__Entries shown__
##############################
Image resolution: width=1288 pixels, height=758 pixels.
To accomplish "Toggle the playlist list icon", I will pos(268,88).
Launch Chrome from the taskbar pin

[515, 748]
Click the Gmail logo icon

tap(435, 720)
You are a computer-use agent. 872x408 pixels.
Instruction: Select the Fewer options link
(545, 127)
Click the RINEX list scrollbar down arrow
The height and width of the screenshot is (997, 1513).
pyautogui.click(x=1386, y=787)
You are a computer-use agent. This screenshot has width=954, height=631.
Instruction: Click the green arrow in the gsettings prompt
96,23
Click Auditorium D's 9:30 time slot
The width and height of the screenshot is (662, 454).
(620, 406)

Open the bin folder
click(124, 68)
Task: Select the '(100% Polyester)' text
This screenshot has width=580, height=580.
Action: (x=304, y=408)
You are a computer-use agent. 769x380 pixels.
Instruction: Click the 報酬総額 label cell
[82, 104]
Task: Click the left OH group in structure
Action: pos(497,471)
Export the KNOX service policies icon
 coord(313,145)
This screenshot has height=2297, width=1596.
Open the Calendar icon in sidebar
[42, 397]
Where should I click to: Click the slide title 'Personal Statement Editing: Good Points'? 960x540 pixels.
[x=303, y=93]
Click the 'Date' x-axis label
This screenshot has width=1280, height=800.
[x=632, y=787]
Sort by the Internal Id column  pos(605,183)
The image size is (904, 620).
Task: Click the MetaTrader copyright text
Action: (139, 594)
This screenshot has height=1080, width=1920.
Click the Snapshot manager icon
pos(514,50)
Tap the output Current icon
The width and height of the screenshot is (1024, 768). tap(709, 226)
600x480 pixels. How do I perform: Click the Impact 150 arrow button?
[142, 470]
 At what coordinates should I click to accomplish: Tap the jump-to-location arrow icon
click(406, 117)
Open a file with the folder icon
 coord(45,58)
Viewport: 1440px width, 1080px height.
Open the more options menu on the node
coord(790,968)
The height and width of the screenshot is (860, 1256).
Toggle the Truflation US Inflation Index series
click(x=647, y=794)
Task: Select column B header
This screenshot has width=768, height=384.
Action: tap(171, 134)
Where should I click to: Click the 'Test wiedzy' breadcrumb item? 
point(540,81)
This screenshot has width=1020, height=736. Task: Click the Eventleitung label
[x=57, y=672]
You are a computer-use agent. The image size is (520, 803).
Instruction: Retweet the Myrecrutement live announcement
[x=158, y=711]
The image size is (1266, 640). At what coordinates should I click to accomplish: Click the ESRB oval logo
##############################
__Activity__
Copy every entry exactly; no part may be left out.

__Your response__
Image resolution: width=1288 pixels, height=758 pixels.
To accomplish "Toggle the playlist list icon", I will pos(268,88).
Launch Chrome from the taskbar pin

[515, 748]
Click the Gmail logo icon

tap(435, 720)
You are a computer-use agent. 872x408 pixels.
Instruction: Select the Fewer options link
(545, 127)
Click the RINEX list scrollbar down arrow
The height and width of the screenshot is (997, 1513).
pyautogui.click(x=1386, y=787)
You are a computer-use agent. This screenshot has width=954, height=631.
Instruction: Click the green arrow in the gsettings prompt
96,23
Click Auditorium D's 9:30 time slot
The width and height of the screenshot is (662, 454).
(620, 406)

Open the bin folder
click(124, 68)
Task: Select the '(100% Polyester)' text
This screenshot has width=580, height=580.
Action: (x=304, y=408)
You are a computer-use agent. 769x380 pixels.
Instruction: Click the 報酬総額 label cell
[82, 104]
Task: Click the left OH group in structure
Action: pos(497,471)
Export the KNOX service policies icon
 coord(313,145)
This screenshot has height=2297, width=1596.
Open the Calendar icon in sidebar
[42, 397]
Where should I click to: Click the slide title 'Personal Statement Editing: Good Points'? 960x540 pixels.
[x=303, y=93]
Click the 'Date' x-axis label
This screenshot has width=1280, height=800.
[x=632, y=787]
Sort by the Internal Id column  pos(605,183)
The image size is (904, 620).
Task: Click the MetaTrader copyright text
Action: (139, 594)
This screenshot has height=1080, width=1920.
Click the Snapshot manager icon
pos(514,50)
Tap the output Current icon
The width and height of the screenshot is (1024, 768). tap(709, 226)
600x480 pixels. How do I perform: Click the Impact 150 arrow button?
[142, 470]
 At what coordinates should I click to accomplish: Tap the jump-to-location arrow icon
click(406, 117)
Open a file with the folder icon
 coord(45,58)
Viewport: 1440px width, 1080px height.
Open the more options menu on the node
coord(790,968)
The height and width of the screenshot is (860, 1256).
Toggle the Truflation US Inflation Index series
click(x=647, y=794)
Task: Select column B header
This screenshot has width=768, height=384.
Action: tap(171, 134)
Where should I click to: Click the 'Test wiedzy' breadcrumb item? 
point(540,81)
This screenshot has width=1020, height=736. Task: Click the Eventleitung label
[x=57, y=672]
You are a computer-use agent. The image size is (520, 803).
Instruction: Retweet the Myrecrutement live announcement
[x=158, y=711]
The image size is (1266, 640). At what coordinates should I click to accomplish: Click the ESRB oval logo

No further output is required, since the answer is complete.